This article was written by Christina Kahrl
This article was published in Spring 2015 Baseball Research Journal
Among the many avenues of curiosity for a baseball historian, perhaps none is more reliably arcane—even for SABR members—than the nineteenth century and the lessons it provides about the development of the game into a popular national pastime and a money-making enterprise. But among those happy few who have sought to dispel ignorance of the period and its importance, few rank as high or have earned as much recognition as SABR member DAVID NEMEC has.
A college ballplayer at Ohio State before he settled in California’s Bay Area in 1983, Nemec got started writing baseball trivia books in the 1970s. He moved on to writing a history of the game’s rules before starting to deliver his signature contributions in the ’90s: The Beer and Whisky League (about the major league American Association, 1882–91; 1994) and The Great Encyclopedia of Nineteenth Century Major League Baseball (1997), still cited as the definitive treatment of the subject even before it was expanded and republished in 2006.
In a sense, Nemec’s career as a historian was made possible not simply by a love for the game’s history, but the realization of how much had been left unwritten. Thinking back on the reference books available before the first Macmillan Baseball Encyclopedia was published in 1969, Nemec was inspired to fill in the blanks.
“I was caught irrevocably by the nineteenth century almost from the first moment I opened my copy of the original edition of Turkin and Thompson,” Nemec reflected. “Since no team rosters were provided, I soon began compiling my own of every team from 1871 to what was then 1951, I believe. Long before I finished I realized that I would be left with many gaps, particularly with the National Association clubs—positions unfilled, a shortage at certain positions with regard to the number of games played, etc. It became an ambition even then to fill those gaps, find first names for the many players listed only as a last name, uncover birth and death dates, etc. From that grew a larger ambition to one day write about my discoveries. What form that would take I still had no notion, nor did I until the early 2000s, when I acquired box scores for almost every 19c major league game. But as I went through them, things gradually began clicking into place.”
The culmination of his tireless pursuit and publication of information about the nineteenth century was his recent trilogy of books comprising biographies of every major league player, manager, principal owner, regular umpire, and league president prior to 1901. (The first two volumes, mostly on players, were published by Bison in 2011; the third, which added more umps and execs to the rolls, was a McFarland title in 2012.)

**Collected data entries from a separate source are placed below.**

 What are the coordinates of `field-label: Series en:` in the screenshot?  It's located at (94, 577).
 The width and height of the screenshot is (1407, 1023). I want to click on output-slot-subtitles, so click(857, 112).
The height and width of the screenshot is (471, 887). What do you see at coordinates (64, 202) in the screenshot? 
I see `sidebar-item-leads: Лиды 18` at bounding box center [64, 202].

“The trilogy brought dimension to hundreds of figures that heretofore had only been ghostly wisps, some much fuller than others depending of what my research yielded,” Nemec said. “I regard all these bios as works in progress; there is still much to be learned of interest and significance about each of these ghosts. Since these books were published I have continued to expand my bios as new research emerges, and some of the results now appear on the SABR BioProject site.”
Nemec is quick to observe that SABR also played a significant, albeit brief, part in his original research: “My biggest break was SABR’s acquiring the usage of ProQuest material for one full year — before ProQuest pulled the rug upon discovering how many hits the site was getting each and every day from SABR members.”
Nemec’s contributions to baseball research far transcend any single category, more regularly aiming at entertaining baseball fans of any era. His interests have also ranged far beyond baseball, as he’s a playwright who also has eight novels and true crime nonfiction titles to his credit. But that creative breadth allowed Nemec the opportunity to create singular works like his nineteenth century baseball novel, Early Dreams (2004).
“Early Dreams paints a portrait not only of what it was like to be a struggling rookie player in the tumultuous 1884 season—the most interesting one in all of baseball history in my opinion—but also to serve as a prism through which life in 1880s America could be viewed,” Nemec said. “Indeed, baseball has always been an excellent prism in that respect. It was a treat to find a vehicle in which I could combine the two. … I started as a fiction writer and will probably end as one.”
Reflecting on his Chadwick-worthy career, Nemec observed, “I take great pleasure in breathing new life into nineteenth century research and resurrecting the many individuals who played key roles in the game’s early development, both on the field and off, but have never been given their due. …I’ll always be more drawn to the Sammy Vicks than to the Babe Ruths, and not only in baseball.”